Durante la edad de oro de la CF, montones de novelas y cuentos
utilizaban como
premisa o trasfondo grandes desastres naturales. Cuando en 2006
apareció el apocalíptico documental “Una Verdad Incómoda”, sobre la campaña de
concienciación medioambiental de Al Gore, los aficionados a la CF no se
sorprendieron. Llevaban décadas leyendo sobre cataclismos de lo más diverso que
iban desde alienígenas abisales (“El Kraken Despierta”, de John Wyndham) a
pruebas nucleares (“The Tide Went Out”, de Charles Eric Maine) pasando por la
ralentización de la rotación terrestre (“Invernáculo”, de Brian Aldiss”) o los
virus letales (“La Tierra Permanece”, de George R.Stewart). Pero de entre todos
ellos destaca el británico J.G.Ballard, cuya tetralogía de los ecodesastres
hizo mucho por legitimar y popularizar este subgénero…
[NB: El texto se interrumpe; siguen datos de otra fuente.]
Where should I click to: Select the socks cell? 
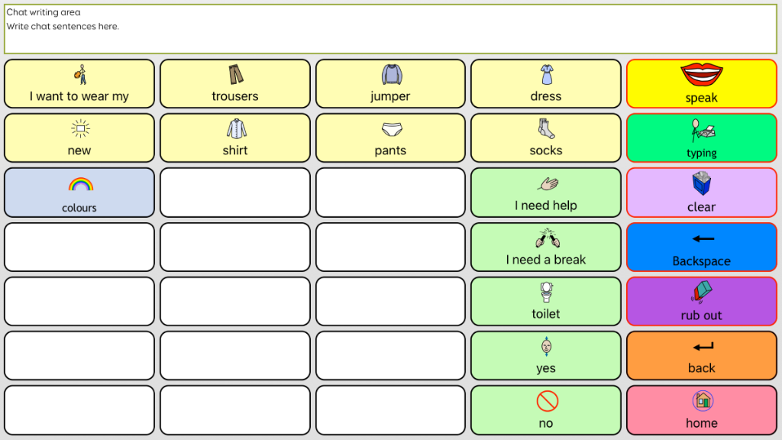click(x=545, y=138)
Tras la Segunda Guerra Mundial, muchos escritores británicos sintieron
que el optimismo no era precisamente lo que les inspiraba la realidad que les
tocó vivir. No es que, como en el caso de otros colegas norteamericanos, sus
vidas hubieran quedado interrumpidas o afectadas por una guerra librada a miles
de kilómetros, sino que la guerra había definido sus vidas y
su forma de ver el
mundo. Su literatura, por consiguiente, debía transformarse para ajustarse a
esa nueva realidad. Inspirados por escritores vanguardistas como William
S.Burroughs, dirigieron su mirada no hacia las estrellas sino al “mundo
interior”, dando a luz la corriente dentro de la CF que daría en llamarse
“Nueva Ola” –según algunos, adaptando el término “Nouvelle Vague” que se había
aplicado al nuevo cine francés-.
Una de las voces definitorias de la Nueva Ola británica llegó desde un lugar poco predecible. James Graham Ballard nació en 1930 de un matrimonio de ingleses expatriados en el esplendor y exotismo del recinto internacional de Shanghai. Desde el siglo XIX, los conflictos entre China y Japón habían propiciado un flujo constante de refugiados chinos hacia la rica ciudad portuaria y Ballard creció en el seno de una familia rica rodeada de extrema pobreza, enfermedades y muerte.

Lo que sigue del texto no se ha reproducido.